=== Exercise objective ===
Can you write out only the lines from the line with "Open the AWS-ConfigureAWSPackage" up to and including the line with "coord(489,90)", requests and all, scaling every coordinate in the answers by 1.95 and rounding each to a whole number, with halves rounded up? Leave the numbers in the requests unchanged.

=== Input records ===
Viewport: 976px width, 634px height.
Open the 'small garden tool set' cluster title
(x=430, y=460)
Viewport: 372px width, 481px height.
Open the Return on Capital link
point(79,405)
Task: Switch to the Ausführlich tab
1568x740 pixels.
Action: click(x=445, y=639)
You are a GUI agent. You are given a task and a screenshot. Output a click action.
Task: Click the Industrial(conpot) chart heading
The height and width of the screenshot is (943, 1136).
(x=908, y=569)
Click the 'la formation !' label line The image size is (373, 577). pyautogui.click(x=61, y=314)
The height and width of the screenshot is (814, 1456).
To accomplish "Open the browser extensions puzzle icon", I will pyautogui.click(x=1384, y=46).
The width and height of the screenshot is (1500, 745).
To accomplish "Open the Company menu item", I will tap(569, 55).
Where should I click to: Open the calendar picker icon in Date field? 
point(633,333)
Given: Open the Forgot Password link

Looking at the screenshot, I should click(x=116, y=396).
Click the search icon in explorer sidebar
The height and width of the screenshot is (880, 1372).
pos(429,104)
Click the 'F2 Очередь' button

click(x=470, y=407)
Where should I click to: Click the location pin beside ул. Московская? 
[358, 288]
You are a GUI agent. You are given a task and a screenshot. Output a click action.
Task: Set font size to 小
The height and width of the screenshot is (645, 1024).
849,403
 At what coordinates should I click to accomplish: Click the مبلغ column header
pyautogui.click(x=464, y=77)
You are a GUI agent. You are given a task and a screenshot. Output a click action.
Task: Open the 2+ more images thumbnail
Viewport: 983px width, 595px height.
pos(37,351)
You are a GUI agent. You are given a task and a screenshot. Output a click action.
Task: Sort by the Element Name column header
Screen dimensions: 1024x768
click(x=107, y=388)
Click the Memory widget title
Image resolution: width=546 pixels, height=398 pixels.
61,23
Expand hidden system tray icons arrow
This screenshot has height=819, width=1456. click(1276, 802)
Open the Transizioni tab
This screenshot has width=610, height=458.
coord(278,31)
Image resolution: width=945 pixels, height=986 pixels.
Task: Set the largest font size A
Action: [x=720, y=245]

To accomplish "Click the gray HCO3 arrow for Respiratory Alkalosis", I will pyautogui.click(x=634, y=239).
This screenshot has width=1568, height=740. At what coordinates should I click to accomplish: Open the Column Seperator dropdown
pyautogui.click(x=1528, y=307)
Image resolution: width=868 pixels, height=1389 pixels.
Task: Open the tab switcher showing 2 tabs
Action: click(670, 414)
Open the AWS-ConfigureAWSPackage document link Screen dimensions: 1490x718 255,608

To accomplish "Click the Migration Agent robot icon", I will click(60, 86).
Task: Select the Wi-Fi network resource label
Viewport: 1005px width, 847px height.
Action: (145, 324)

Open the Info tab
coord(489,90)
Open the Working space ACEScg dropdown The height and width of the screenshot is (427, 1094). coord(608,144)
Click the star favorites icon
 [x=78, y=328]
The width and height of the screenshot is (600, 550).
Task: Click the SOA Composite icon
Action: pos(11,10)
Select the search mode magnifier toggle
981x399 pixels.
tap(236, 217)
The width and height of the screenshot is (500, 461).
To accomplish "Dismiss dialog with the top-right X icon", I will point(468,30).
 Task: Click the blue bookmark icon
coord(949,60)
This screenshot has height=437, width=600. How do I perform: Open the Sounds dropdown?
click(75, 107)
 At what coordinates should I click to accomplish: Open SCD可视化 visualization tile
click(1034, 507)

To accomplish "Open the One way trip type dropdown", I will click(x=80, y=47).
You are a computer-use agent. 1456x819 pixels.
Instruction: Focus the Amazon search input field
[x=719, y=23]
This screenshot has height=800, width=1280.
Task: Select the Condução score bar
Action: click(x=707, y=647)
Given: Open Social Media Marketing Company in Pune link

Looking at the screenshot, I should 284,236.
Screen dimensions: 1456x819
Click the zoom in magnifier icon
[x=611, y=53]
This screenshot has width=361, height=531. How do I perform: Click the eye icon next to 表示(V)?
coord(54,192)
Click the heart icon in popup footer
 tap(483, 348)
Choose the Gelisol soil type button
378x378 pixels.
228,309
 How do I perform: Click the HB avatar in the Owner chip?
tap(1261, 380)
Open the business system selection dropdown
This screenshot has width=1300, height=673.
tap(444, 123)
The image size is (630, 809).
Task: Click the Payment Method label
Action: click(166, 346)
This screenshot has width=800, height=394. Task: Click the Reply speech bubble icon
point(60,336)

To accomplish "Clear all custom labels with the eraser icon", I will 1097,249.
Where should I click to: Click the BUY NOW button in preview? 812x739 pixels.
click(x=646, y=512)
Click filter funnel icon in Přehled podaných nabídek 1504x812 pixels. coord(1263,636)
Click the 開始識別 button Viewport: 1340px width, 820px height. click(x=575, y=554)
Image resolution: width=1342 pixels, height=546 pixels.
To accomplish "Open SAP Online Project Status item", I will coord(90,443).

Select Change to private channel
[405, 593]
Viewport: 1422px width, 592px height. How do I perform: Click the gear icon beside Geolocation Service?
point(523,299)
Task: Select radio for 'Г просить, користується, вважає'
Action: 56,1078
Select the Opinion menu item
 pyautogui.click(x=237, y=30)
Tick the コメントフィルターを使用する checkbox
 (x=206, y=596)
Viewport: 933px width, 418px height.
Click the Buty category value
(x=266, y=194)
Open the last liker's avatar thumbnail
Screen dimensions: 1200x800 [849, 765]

=== Response for this exercise ===
Open the AWS-ConfigureAWSPackage document link Screen dimensions: 1490x718 497,1186

To accomplish "Click the Migration Agent robot icon", I will click(117, 168).
Task: Select the Wi-Fi network resource label
Viewport: 1005px width, 847px height.
Action: (283, 632)

Open the Info tab
coord(954,176)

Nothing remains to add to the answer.